[Pasaje citado]
La respuesta viene sugerida por una palabra que los isabelinos tomaron prestada de los griegos, pero que desde entonces ha estado fuera de uso[13]. La palabra isonomía fue importada en Inglaterra, procedente de Italia, al final del siglo XVI, con el significado de «igualdad de las leyes para toda clase de personas»[14]. Poco tiempo después se utilizó libremente por los traductores de Tito Livio, en la forma anglicanizada de isonomy, para describir un estado de igualdad legal para todos y de responsabilidad de los magistrados[15]. Continuó el uso de la palabra durante el siglo XVII[16], hasta que «igualdad ante la ley», «gobierno de la ley» e «imperio de la ley» la desplazaron gradualmente.
La historia del concepto en la Grecia antigua ofrece una interesante lección, dado que probablemente entraña el primer caso de un ciclo que las civilizaciones parecen repetir. Cuando apareció por vez primera[17], describía el estado que Salón había establecido antes en Atenas al otorgar al pueblo «leyes iguales para los altos y los bajos»[18] y «ningún control de la vida pública que no fuese la certeza de ser gobernados legalmente y de acuerdo con normas preestablecidas»[19]. La isonomía fue contrastada con el gobierno arbitrario de los tiranos y llegó a constituir expresión familiar en canciones populares de borrachos que celebraban el asesinato de uno de tales déspotas[20]. El concepto parece ser más viejo que el de democracia, y la exigencia de igual participación de todos en el gobierno tal vez fuera una de sus consecuencias. Para Herodoto todavía es la isonomía, antes que la democracia, «el más bello de todos los nombres del orden político»[21]. Después de la implantación de la democracia, el término continuó usándose por algún tiempo, primero como justificación de aquella y más tarde[22] para disfrazar de manera creciente el carácter que asumió, ya que el gobierno democrático pronto llegó a olvidar la propia igualdad ante la ley, de la que derivara su razón de ser. Los griegos entendieron claramente que los dos ideales, aunque relacionados, no eran lo mismo. Tucídides habló sin ninguna duda sobre la «isonomía oligárquica»[23], y Platón incluso usó el término isonomía más bien en deliberado contraste con democracia que para justificarla[24]. Al final del siglo IV antes de Cristo se hizo necesario subrayar que «en la democracia las leyes deben imperar»[25].

[Material reunido]
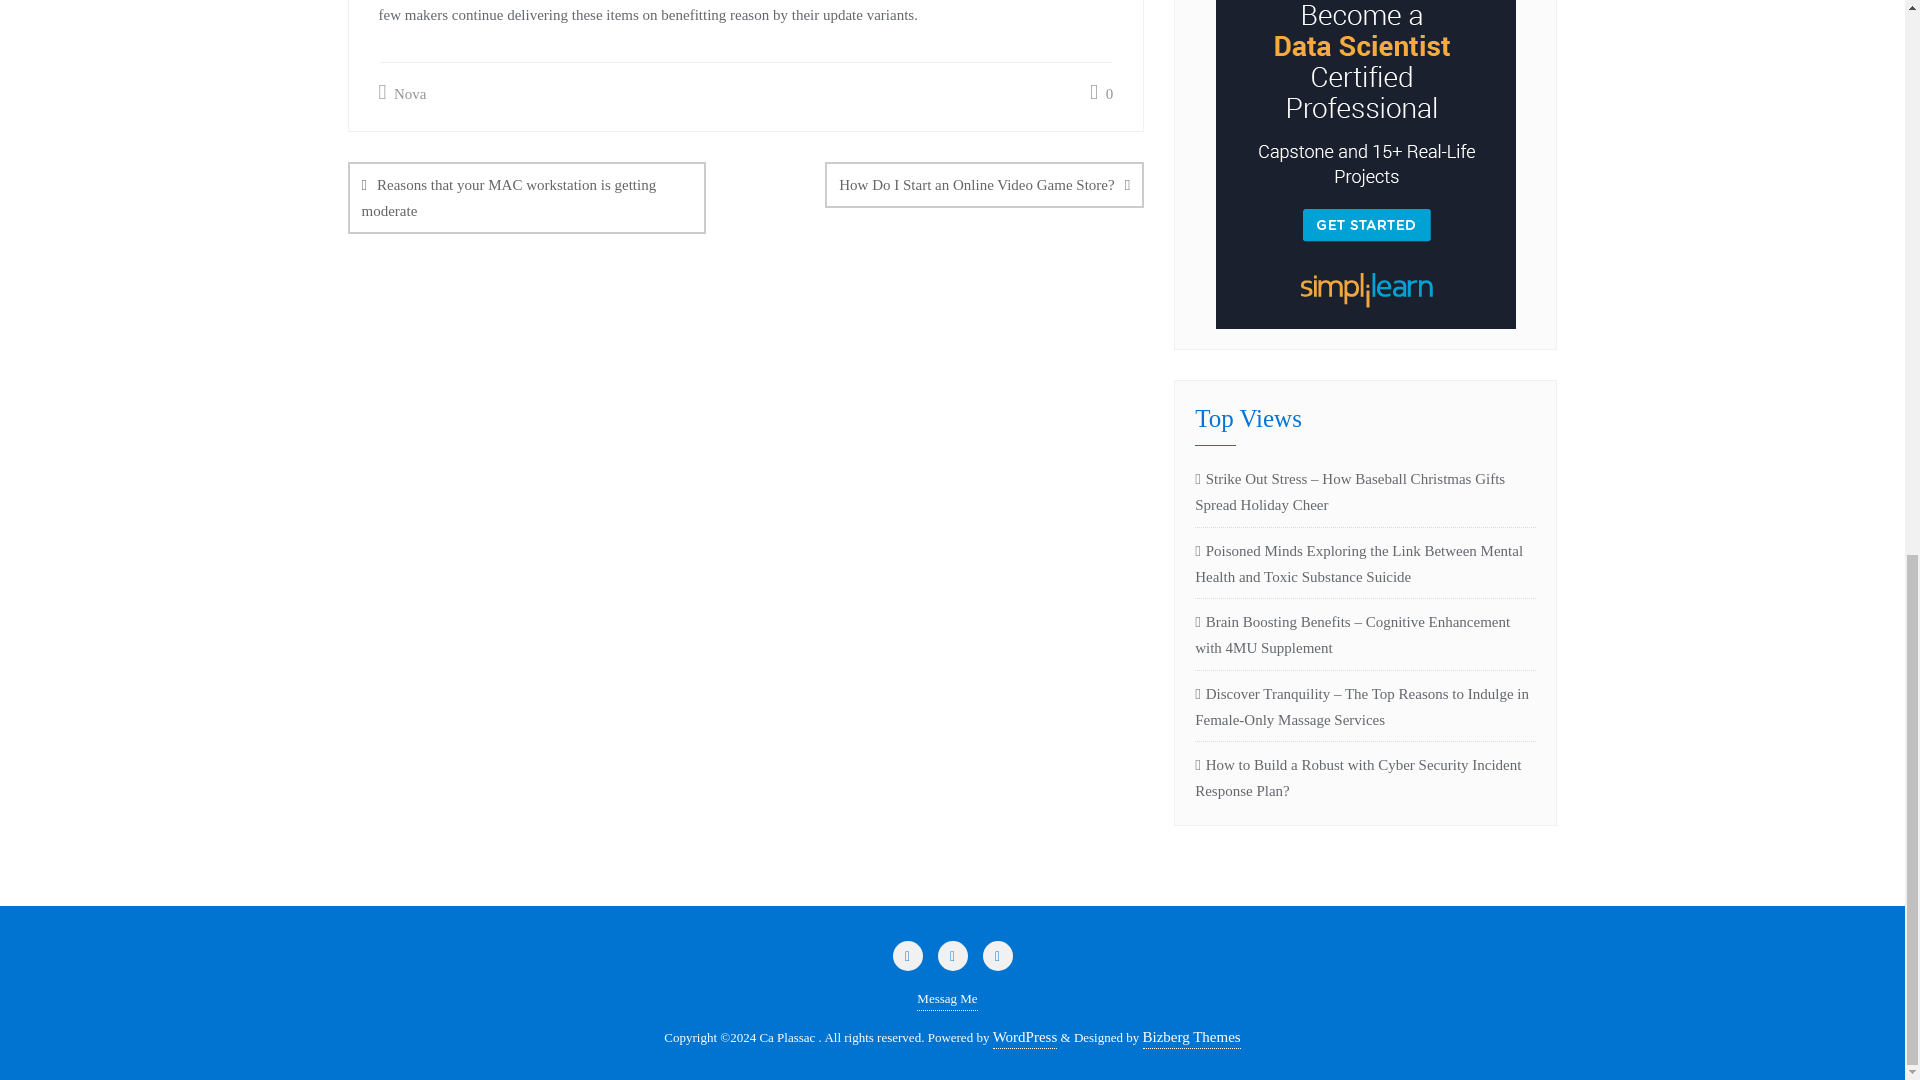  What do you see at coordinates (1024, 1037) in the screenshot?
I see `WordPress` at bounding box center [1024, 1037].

[Lo que se pide]
Prolonga el texto sobre la historia de la isonomía a partir de su última oración.

[Respuesta al ejercicio]
Frente a tales antecedentes, ciertos famosos pasajes de Aristóteles aparecen como vindicación del ideal tradicional, aunque ya no use el término isonomía. En su Política subraya que «es más propio que la ley gobierne que el que lo haga cualquier ciudadano»; que las personas que disfrutan del supremo poder «deben ser nombradas sólo como guardianes y sirvientes de la ley», y que «quien sitúa el supremo poder en la mente lo hace en Dios y en las leyes»[26]. Aristóteles condena la clase de gobierno en que «el pueblo impera y no la ley», así como aquel en que «todo viene determinado por el voto de la mayoría y no por la ley». Para Aristóteles tal gobierno no es el estado libre, «pues cuando el gobierno está fuera de las leyes no existe estado libre, ya que la ley debe ser suprema con respecto a todas las cosas». Un gobierno que «centra todo su poder en los votos del pueblo no puede, hablando con propiedad, llamarse democracia, pues sus decretos no pueden ser generales en cuanto a su extensión»[27]. Si a lo anterior añadimos el siguiente pasaje de la Retórica, tendremos ciertamente una declaración bastante completa sobre el ideal del gobierno de la ley[28]; «Es de máxima importancia que leyes bien inspiradas definan todos los puntos que puedan, dejando los menos posibles a la resolución de los jueces, pues la decisión del legislador no es particular, sino general y previsora, mientras que los miembros de la Asamblea y del jurado centran su deber en solucionar adecuadamente los casos determinados que se les plantean»[29].
Es claro que el uso moderno de la expresión «gobierno de las leyes y no de los hombres» deriva directamente de la anterior declaración aristotélica. Thomas Hobbes creía que fue «pura y simplemente otro error de la Política de Aristóteles el que, en una comunidad bien ordenada, no los hombres sino las leyes debieran gobernar»[30], a lo que James Harrington replicó que «el arte en cuya virtud una sociedad civil se instituye y preserva sobre la base de derechos e intereses comunes… (consiste en) seguir a Aristóteles y a Tito Livio en materia de imperio de las leyes y no de los hombres»[31].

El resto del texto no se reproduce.